Simone Macedo havia recebido condenação de 1 ano de reclusão em regime aberto e pagamento de multa pelos crimes de associação criminosa e incitação pública contra as Forças Armadas.
A defesa acionou a Corte Suprema solicitando o cômputo do período em prisão preventiva e o tempo sob medidas cautelares, como monitoramento eletrônico e recolhimento noturno.
Alexandre de Moraes, relator das ações do 8 de janeiro, aceitou parcialmente o pedido apenas para a prisão preventiva, alegando ausência de amparo legal para computar medidas alternativas.
Inconformados, os advogados recorreram ao plenário em sessão virtual.
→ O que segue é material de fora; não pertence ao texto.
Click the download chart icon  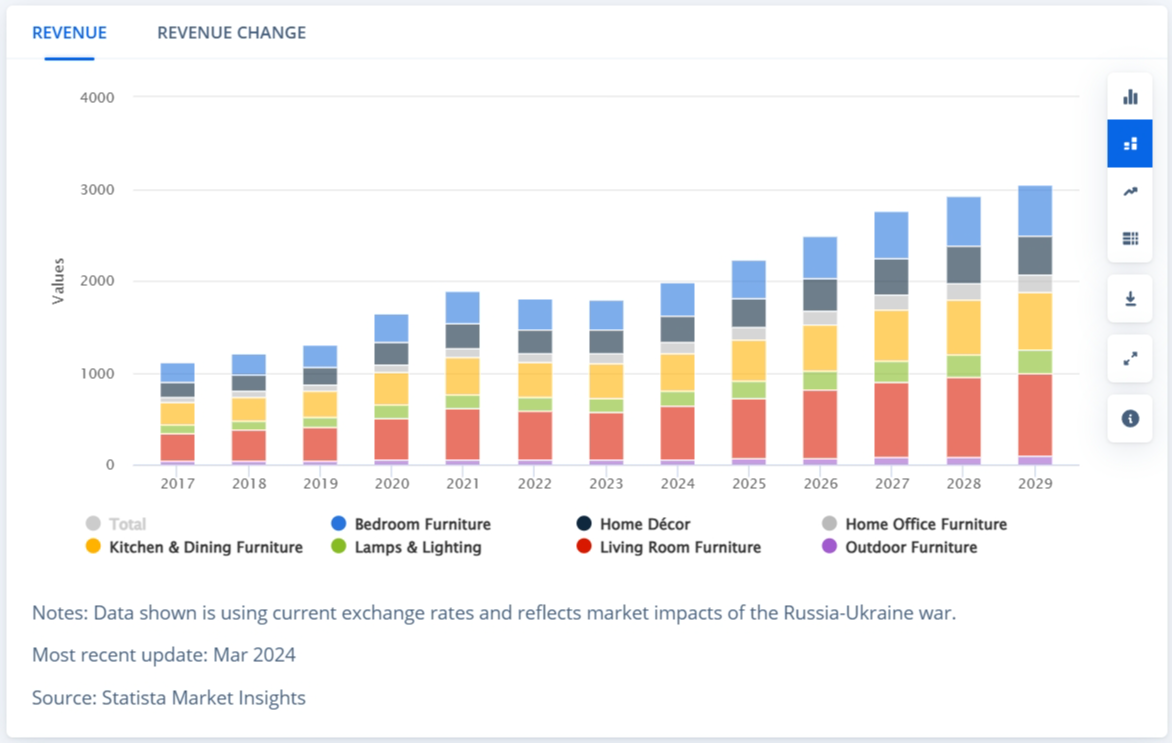click(1130, 299)
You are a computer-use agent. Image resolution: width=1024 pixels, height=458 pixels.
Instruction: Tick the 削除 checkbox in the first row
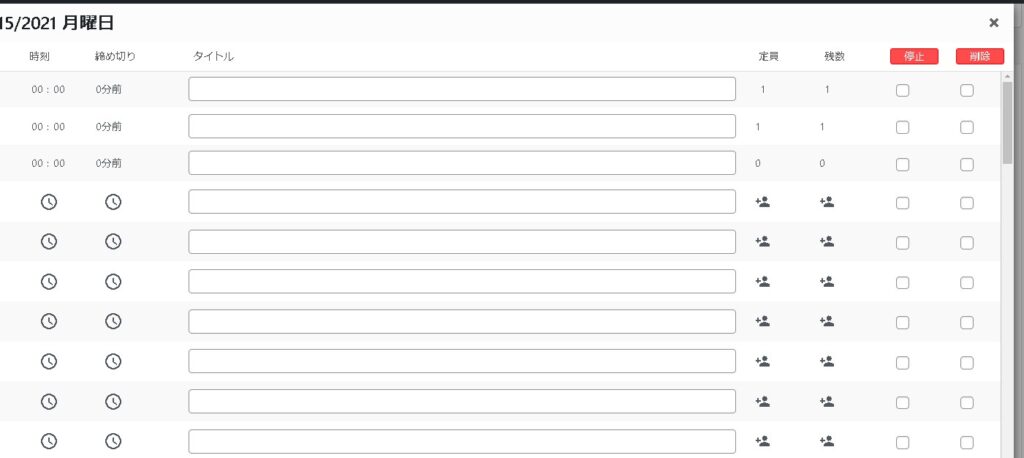coord(967,90)
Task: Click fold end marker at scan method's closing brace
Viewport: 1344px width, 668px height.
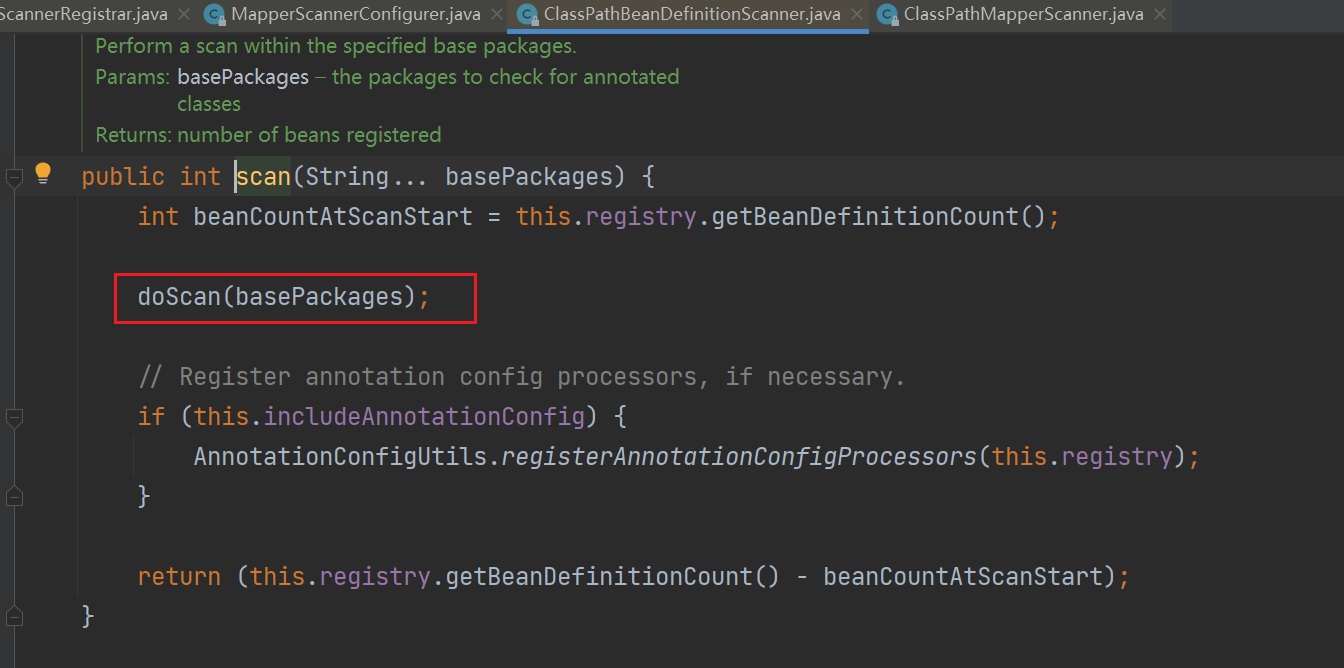Action: point(13,616)
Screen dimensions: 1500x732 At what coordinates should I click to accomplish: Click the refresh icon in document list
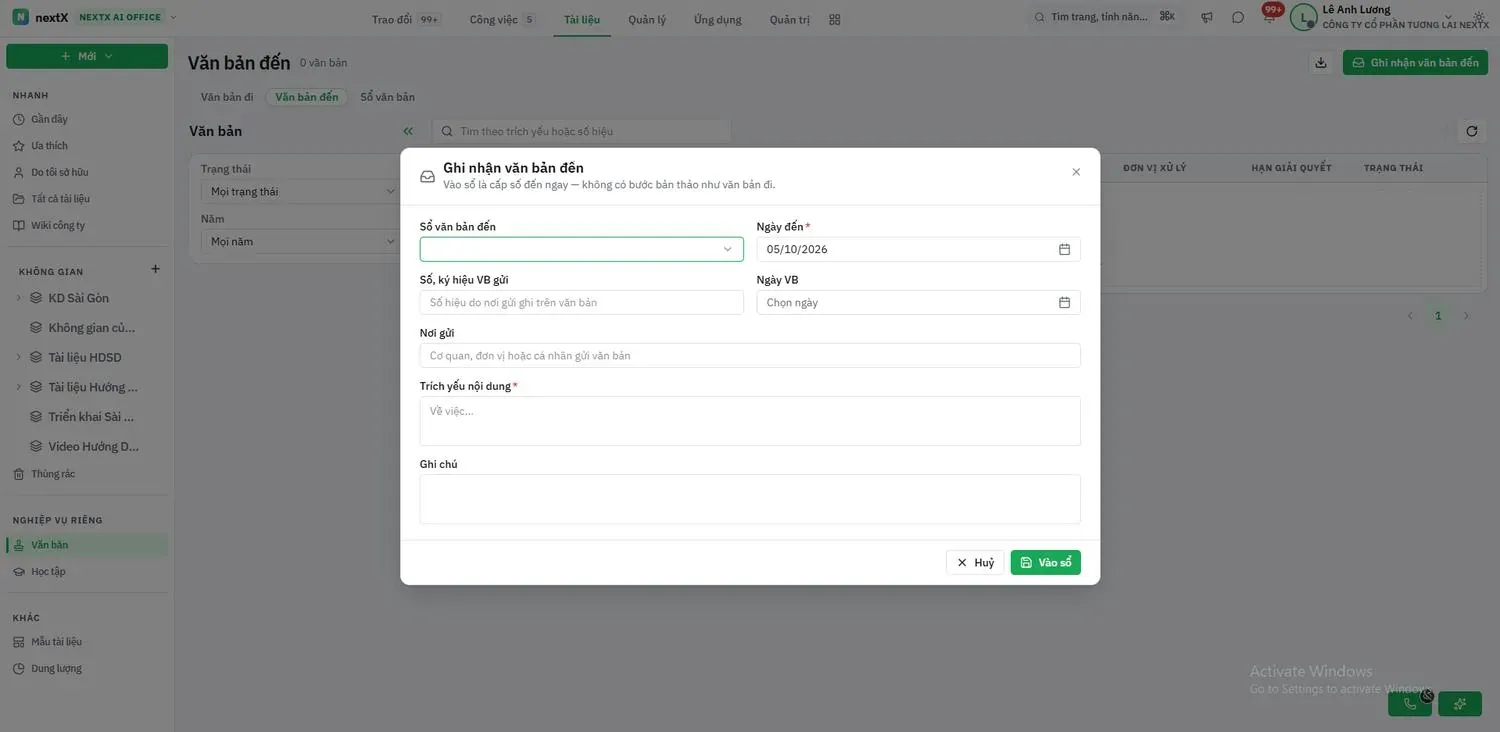[x=1471, y=131]
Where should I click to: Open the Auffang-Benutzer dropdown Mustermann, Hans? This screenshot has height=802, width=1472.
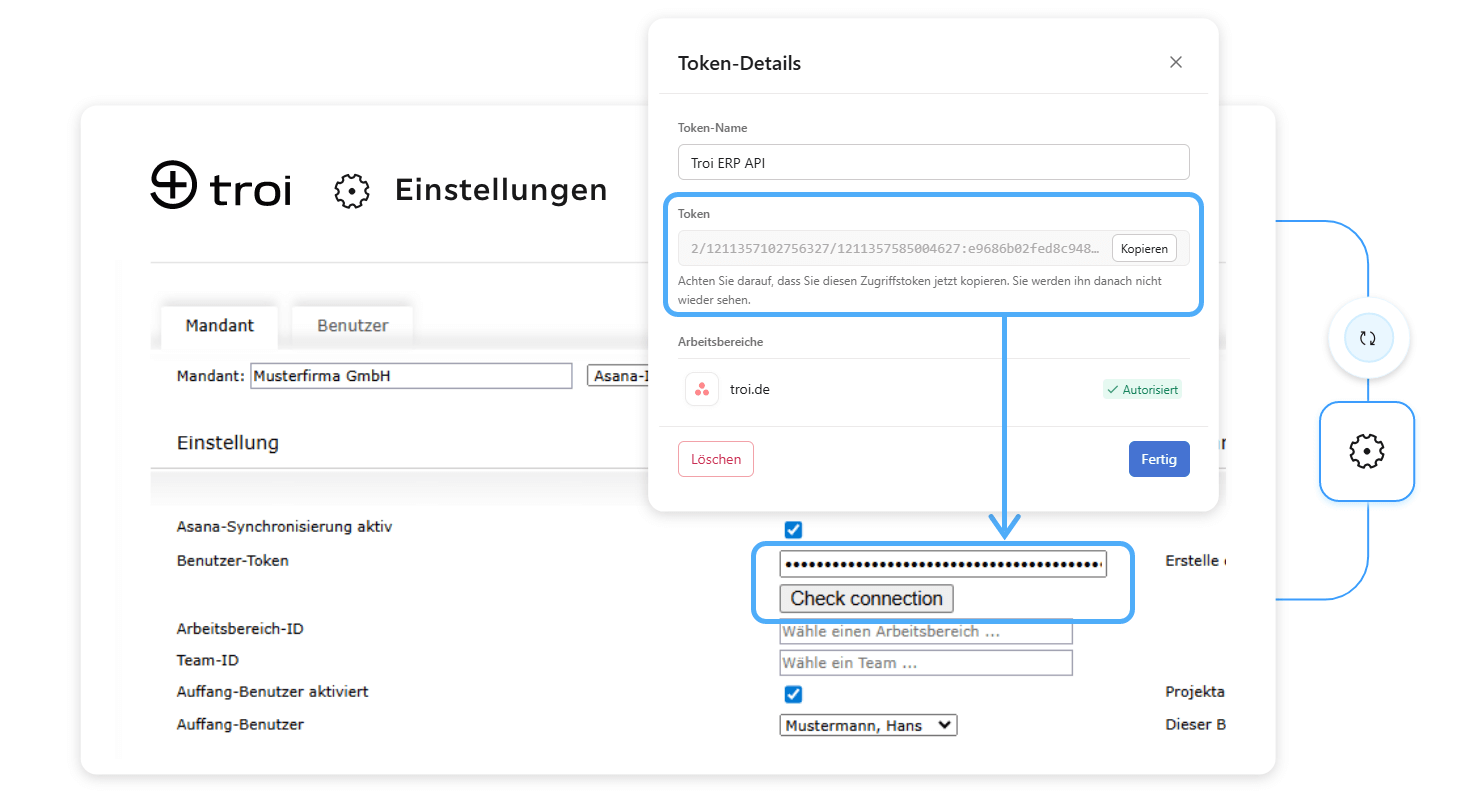867,725
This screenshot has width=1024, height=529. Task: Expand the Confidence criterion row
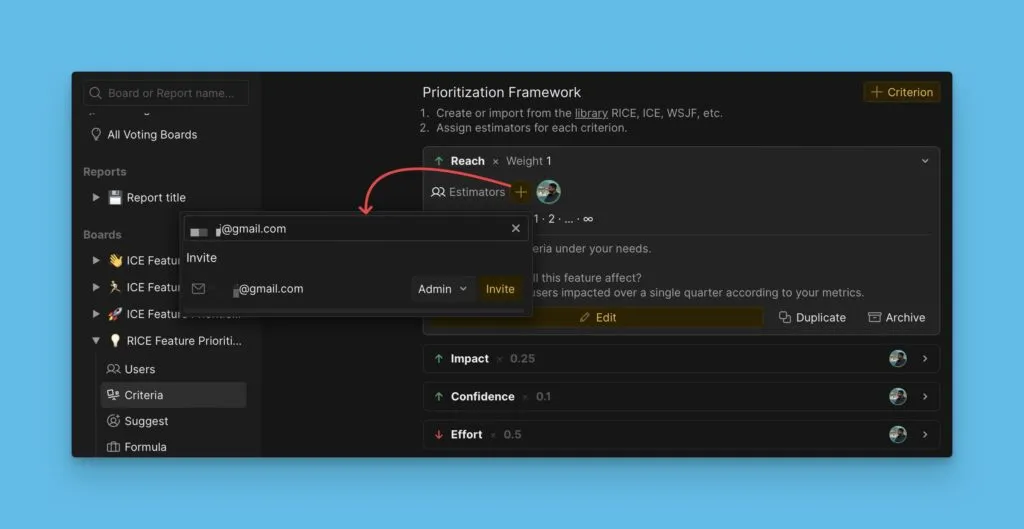925,397
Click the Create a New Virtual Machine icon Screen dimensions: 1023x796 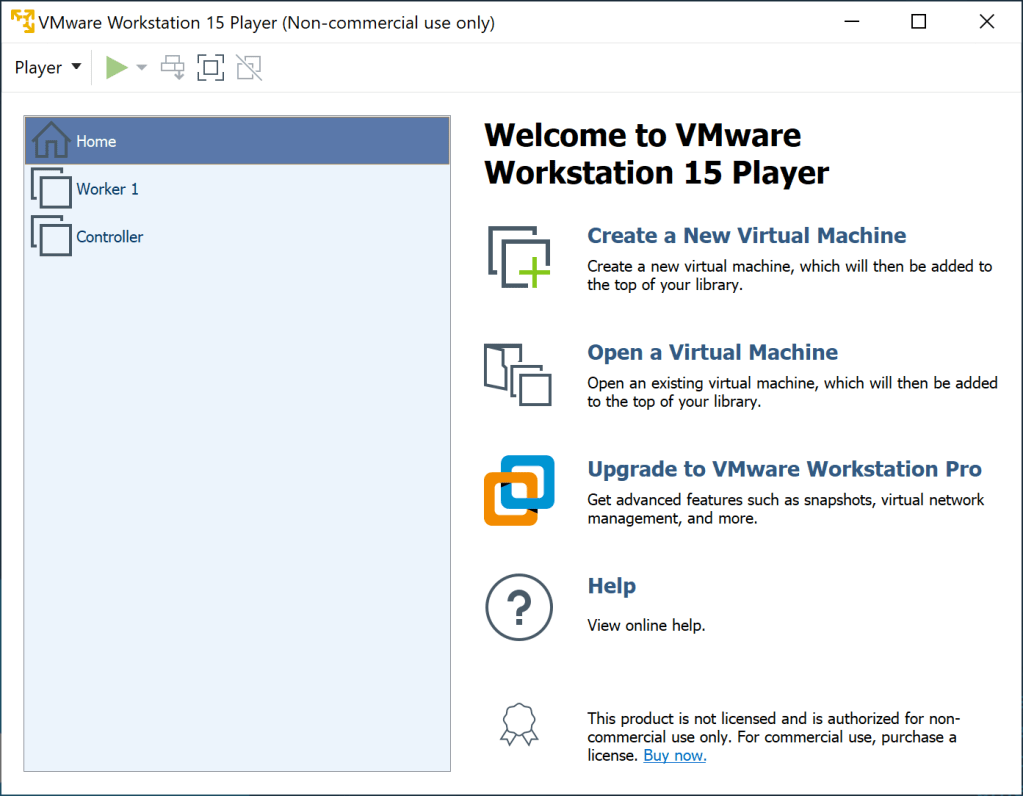point(518,257)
O entendimento divergente do ministro Cristiano Zanin acabou prevalecendo na votação final.
Zanin pontuou que o recolhimento noturno impõe restrições equivalentes às do regime aberto, justificando seu aproveitamento na execução penal.
Acompanharam a divergência os ministros André Mendonça, Edson Fachin, Cármen Lúcia, Luiz Fux e Gilmar Mendes, vencendo o relator e outros três magistrados.